By Nicholas Strelitz

Vivienne Westwood Menswear SS/18 collection (Image – Vogue.com)

Alexander McQueen SS/18 collection (credit – Vogue.com)
Looking through the Spring/Summer 2018 menswear collections from the past 3 weeks of catwalks – be it in London, Milan, or Paris – I was most taken aback by…wait for it….men in skirts! Okay, not THE most revolutionary idea – no, but seen in this sort of volume, I was struck like never before. At first, the instantaneous humour at seeing what has always been, in my own mindset, a female-only fashion. But each time another well-known designer ushered out his or her models in this sort of dress (no pun intended….actually, definite pun intended), I became more and more transfixed on how wearable this garment actually is.
Yes, you still get the extreme version of the man in a skirt – the man in a strapless, black, volumized dress (see the Vivienne Westwood creation below), which always looks a little ridiculous, but done in a wearable way – think men in kilts –, like what designer Thom Browne managed to pull off…..brace yourself…..I think quite works.

Vivienne Westwood Menswear SS/18 collection (credit – Vogue.com)

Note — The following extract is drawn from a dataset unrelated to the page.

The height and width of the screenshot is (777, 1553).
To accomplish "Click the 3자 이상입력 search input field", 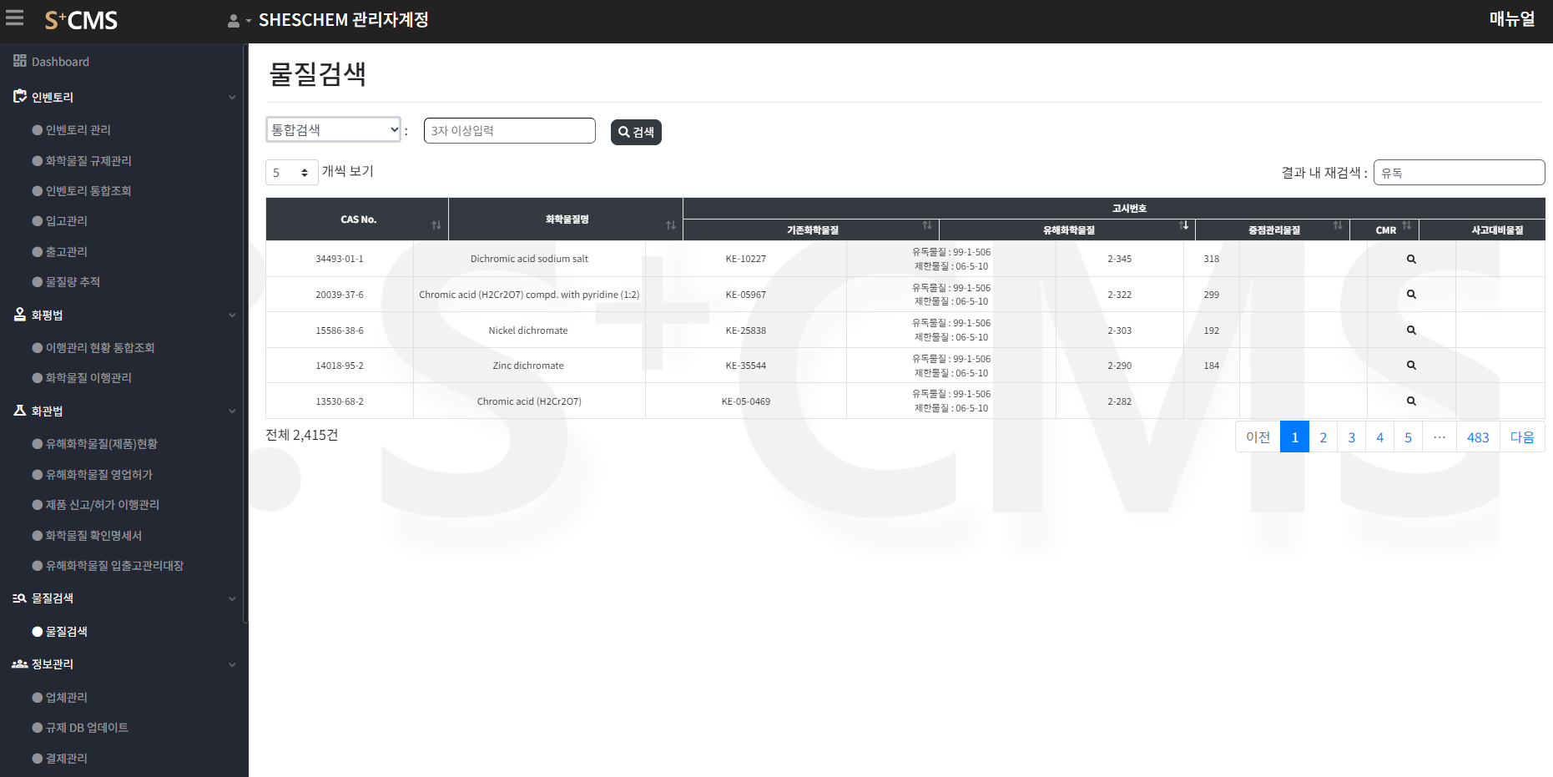I will 509,131.
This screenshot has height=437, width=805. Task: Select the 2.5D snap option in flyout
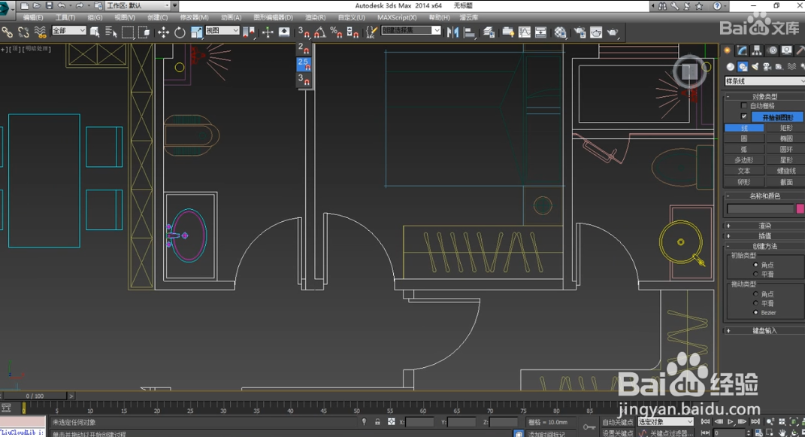[304, 64]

Thom Browne Menswear SS/18 collection (credit – Vogue.com)
And why not? Why can’t a man wear a skirt, a crop top, a pussy-bow blouse….? It’s 2017 after all. We’re a progressive society, aren’t we? Collections like Astrid Andersen and Gucci remind us that clothing for gender is merely a societal construct – one we learn very early on. Imagine, for a second, if men had been nurtured to wear skirts and women pants – we could have gone this way very easily. The Greeks and Romans – men that is – wore togas for goodness sakes (basically an off-the-shoulder dress……how in season!).
On the home-front, local designers like AKJP – fronted by Keith Henning and Jodi Paulsen – are masters of playing with proportions, cuts, and silhouettes, blurring the conventional line of what’s appropriate and for which gender. Fashion, at its core, is about experimentation. It’s about pushing the “norm” and redefining stereotypes. Fashion, more than society around us, is much willing and able to change the way we think, or at the very least, get the conversation started.

South Africa’s own AKJP (credit – AKJP)

South Africa’s own AKJP (credit – AKJP)
Gender fluidity isn’t a new concept in fashion. Designers like American Rick Owens and Belgian Ann Demeulemeester have been re-conceptualizing gender norms in garments for years. It’s just that now, more than before, general society around them have started to wake-up. Sheer volume and scale, coupled with a more awakened general public means that genderless fashion can finally begin its path to wearable fashion. No longer looked at as merely art or constume – good news gentelemen – men in skirts could become an image as commonplace as seeing women in skirts.

Rick Owens design (credit – Vogue.com)

Anne Demeulemeester design (credit – Vogue.com)
The start of a real fashion revolution.